In practice, this means that every increase in diesel can turn into a larger increase in the cost of living. Services are passed on, private subscriptions are increasing, schedules are shrinking, some businesses are limiting their activity, others are reducing their margins until they are exhausted. This type of pressure is not always spectacular, but it quickly uses fragile urban economies. Beirut, because it concentrates many of these mechanisms, is naturally at the heart of this transmission.
The real danger is the duration
Lebanon can absorb a few days of tension at the cost of increased discomfort. It will absorb much worse several weeks or months of long-term high prices, more risky freight and constant uncertainty on energy roads. For beyond a certain threshold, the oil shock ceases to be a cyclical outbreak. It becomes a change of behavior. Households leave less, move less, consume less, push back care or shopping. Traders reduce their stocks, schedules or ambitions. Support structures see their logistical costs rise. Municipalities get used to it faster. Reception centres become more expensive to maintain.
It is this hypothesis of duration that threatens the most Beirut. A capital can operate a time under pressure if it is assumed that normality will return quickly. It works much worse if we start to integrate that fuel will remain expensive, that electricity will remain more expensive, that the journeys will continue to increase and that the shelter function itself will become increasingly burdensome to finance. The risk is not only inflationary. It becomes structural. It changes the way the city lives, works, treats, welcomes and survives.
Beirut pays a risk she doesn’t control
Basically, it is perhaps the most unfair and revealing point. The Lebanese capital today pays part of the cost of a regional war over which it has almost no control. It does not decide the pace of the strikes around Iran, the state of Ormuz, the volume of Saudi production, or the liberation of global strategic reserves. However, it bears one of the most concrete effects of these decisions: the increase in energy costs at the very moment when it must receive, absorb, treat, redistribute and hold.

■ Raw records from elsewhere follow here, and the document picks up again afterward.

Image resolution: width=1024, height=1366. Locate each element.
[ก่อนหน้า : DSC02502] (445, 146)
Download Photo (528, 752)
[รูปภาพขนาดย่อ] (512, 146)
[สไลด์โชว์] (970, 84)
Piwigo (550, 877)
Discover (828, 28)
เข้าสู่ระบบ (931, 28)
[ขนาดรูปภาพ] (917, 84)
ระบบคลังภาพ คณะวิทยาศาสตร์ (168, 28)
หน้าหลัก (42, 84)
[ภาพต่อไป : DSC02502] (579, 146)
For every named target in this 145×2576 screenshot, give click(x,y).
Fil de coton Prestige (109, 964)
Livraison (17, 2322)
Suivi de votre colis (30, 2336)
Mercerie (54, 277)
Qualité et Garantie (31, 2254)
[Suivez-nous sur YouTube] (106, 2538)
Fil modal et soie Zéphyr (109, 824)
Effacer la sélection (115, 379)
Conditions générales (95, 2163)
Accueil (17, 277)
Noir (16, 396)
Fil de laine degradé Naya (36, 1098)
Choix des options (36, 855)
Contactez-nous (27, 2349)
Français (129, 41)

That is what makes the oil shock so dangerous for Lebanon. It is not just added to war. It becomes another form of war, more diffuse but very effective, against the country’s ability to maintain a minimum economic life. When the military front destroys places and the energy front increases survival anywhere else, society as a whole finds itself caught up.
The regional oil shock also threatens Beirut because it attacks the point where the city is still indispensable: its ability to serve as a centre of continuity in a country that is flickering. If this continuity becomes too expensive, too unequal or too fragile, then the war will have gained far beyond the military field.